Rejection of exhibits suo motu
Meanwhile, counsel has also argued against Justice Honyenuga’s rejection of 18 exhibits which were tendered without objection when he dismissed the submission of no case.
The court rejected exhibits 58, 59, 60, 61, 62, 63, 64, 65, 66, 67, 68, 69, 70, 71, 72, 73, 74, and 75 which were all tendered by the Accused through the trial investigator, saying they offend the hearsay rule in Section 117 of NRCD 323.
But citing Edward Nasser and Co. Ltd vs McVroom 1996-1997 SGLR page 468 and page 477 case to back his argument, Nutifafa noted that the Supreme Court held that exhibits tendered without any objection signified consent of all parties that the hearsay evidence be so admitted.
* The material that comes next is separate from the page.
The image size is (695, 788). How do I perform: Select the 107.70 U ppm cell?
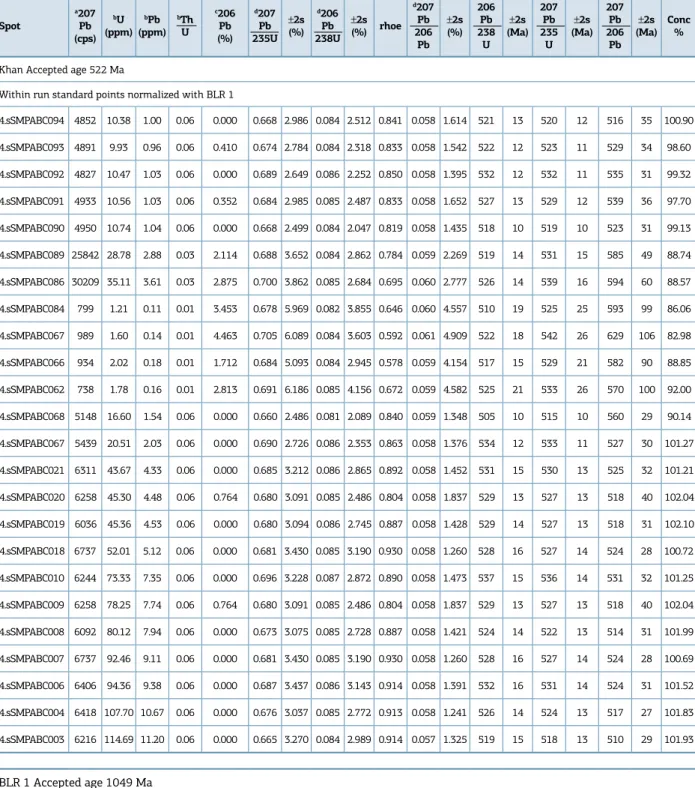click(x=119, y=713)
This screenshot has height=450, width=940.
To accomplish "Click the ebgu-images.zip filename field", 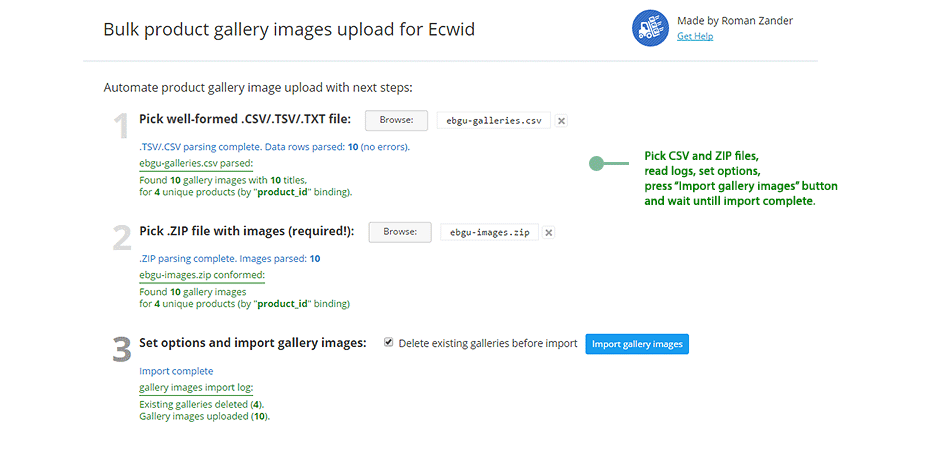I will coord(489,232).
“Assuming that the honourable court was right in classifying those exhibits as hearsay and for which reason they were rejected, how about similar exhibits tendered by the prosecution? Why and how were they preserved and why did the applicants not benefit from that benevolence of the court? These are matters that we consider exceptional and of legal consequence weighty enough for the Court of Appeal to be granted the opportunity to consider them at least” he argued.
He further posited that the effect of rejecting those exhibits is that they have been put beyond the use of his clients while at the same time they are being called upon to open their defense on the very rejected exhibits which favour them.
Mr. Nutsukpui argued, “It will seem therefore that their fate has already been sealed even before they open their mouth to speak, thereby violating their constitutionally guaranteed rights of a fair trial. The authority the court relied on rejecting those documents according to the court itself, may reject evidence at the judgment stage. But in this particular case, the applicants have not even spoken and it was not at the judgment stage, it was at the submission of no case stage.”
He, therefore, suspects, strongly, that the court “misapplied” the Ekow Russel case.
Meanwhile, Samuel Codjoe, counsel for Dr. Stephen Opuni, has also flayed the ruling on the submission of no case.
“The Learned Judge cannot in the same judgement give two different and conflicting reasonings for admissibility of statements and documents to my disadvantage as an accused Person and admit exhibits tendered in identical situations by the Prosecution,” the motion filed by lawyer Codjoe pointed out on the selective rejection of already tendered exhibits.
In moving the motion for the stay of proceedings on Wednesday, which same was dismissed by the court, lawyer Samuel Codjoe argued that the Supreme Court’s ruling in the Ekow Russel case was not applicable to the current situation. He explained that in that case, the superior court held that the witness said he never spoke to Maxwell Antwi, and therefore the statement cannot be tendered through him.
“In our case, the investigator specifically stated under cross-examination that he interrogates the witnesses before they wrote their statement so it is our submission that the court erred on its own rejected evidence which has been tendered without objection by the same court and not the appellate court like the case of Ekow Russel”.
He has since filed an appeal at the Court of Appeal to quash the May 7 ruling of the High Court that ordered his client to open his defence.